Following the detention of protesters, a new three-day vigil was organized by activists under the banner of #FreeTheCitizens and #SayNoToGalamsey (the local word for illegal mining) from October 3 to 5 in Accra. They demanded the release of the 54 protestors who were held in police custody. After being kept in police custody for more than 14 days, 53 of the protestors except Oliver Baker Vormawor, the leader of the protest, were finally granted bail despite delay in the bailing process after a formal order from the court. Oliver Baker Vormawor himself finally succeeded in securing bail after three failed attempts and reported cases of health deterioration while under police custody.

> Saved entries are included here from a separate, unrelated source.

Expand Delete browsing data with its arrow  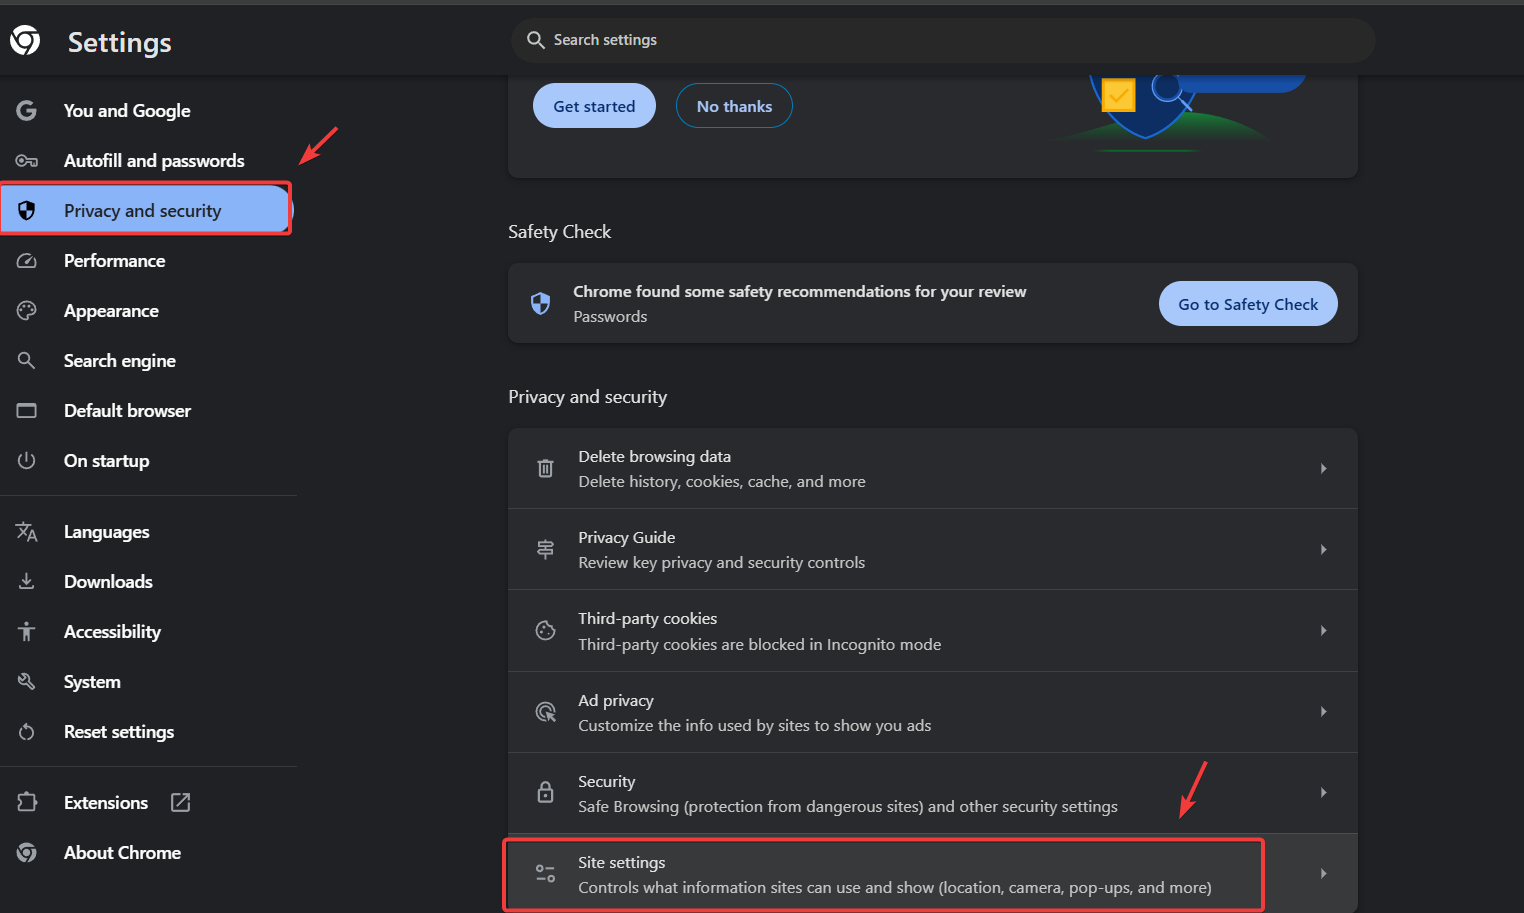pos(1323,468)
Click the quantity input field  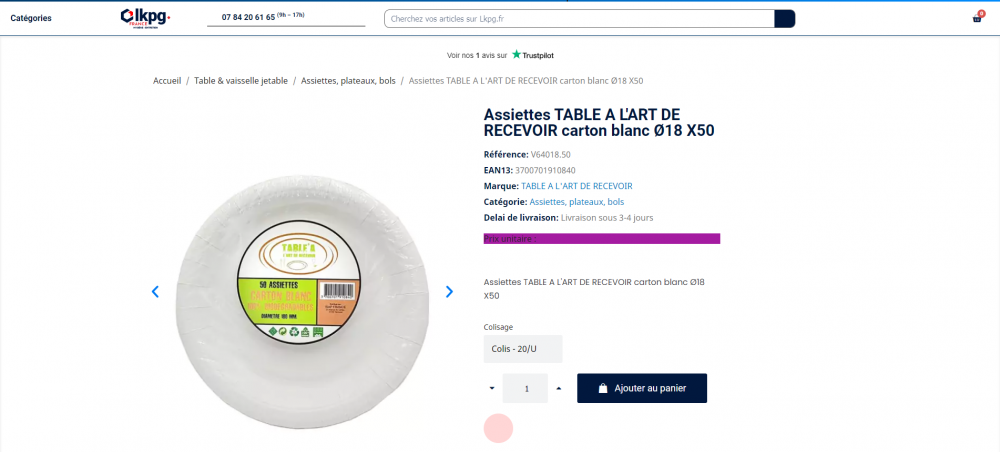[x=525, y=388]
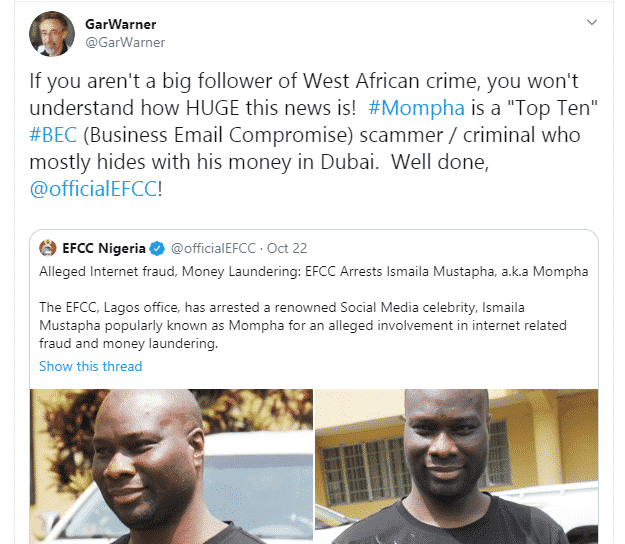Click Show this thread link

pos(90,366)
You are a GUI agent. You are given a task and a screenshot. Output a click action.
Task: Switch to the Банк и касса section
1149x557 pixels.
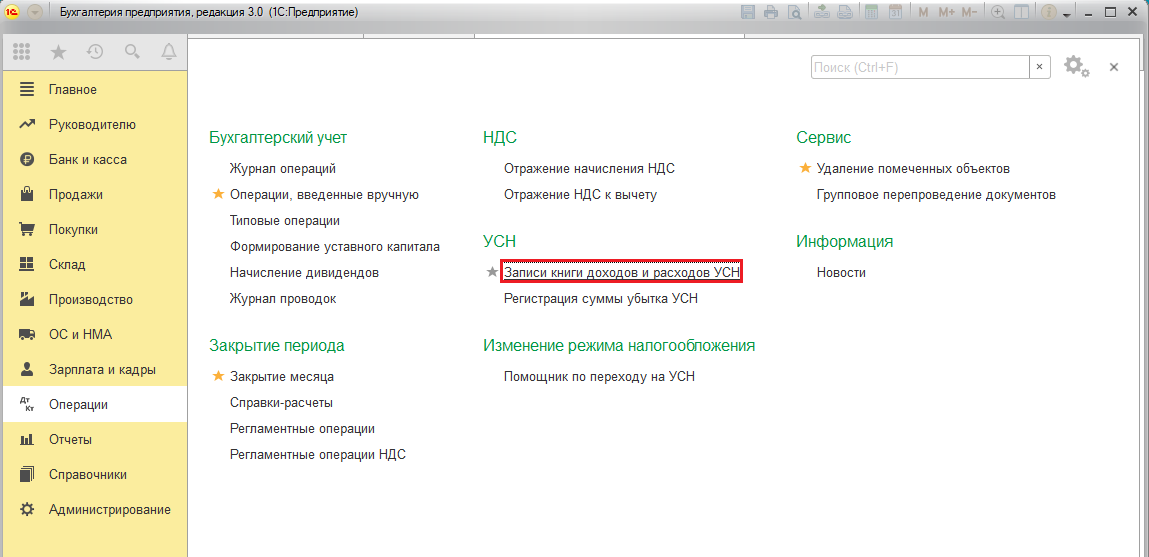87,160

Shortly after the release of the protesters, a lawsuit was filed against the Attorney General and the Inspector General of Police jointly over alleged breaches of their rights. The Ghana Federation of Labour, a trade union center, also threatened a nationwide strike if adequate measures against illegal mining were not implemented. In an effort to address this issue, the Attorney General directed the Environmental Protection Agency to present Legislative Instrument (LI) 2462 (allowing mining in forest reserves) to Parliament for revocation. This action by the Attorney General has sparked significant debate about the role of Parliament in the process of revoking an LI, if any exists. Among the prominent opinions is that of Clement Kojo Akapame, Esq., who argued that merely presenting the notice would be sufficient to complete the revocation process. He supports his argument with reference to the case of Opremreh v. Electoral Commission, which clearly stated that Parliament cannot amend an LI, as well as Article 11(7) of the 1992 Constitution, which grants Parliament the power only to pass or annul regulations, not to revoke them. He concluded by stating that the authority to revoke the LI lies with the Environmental Protection Agency.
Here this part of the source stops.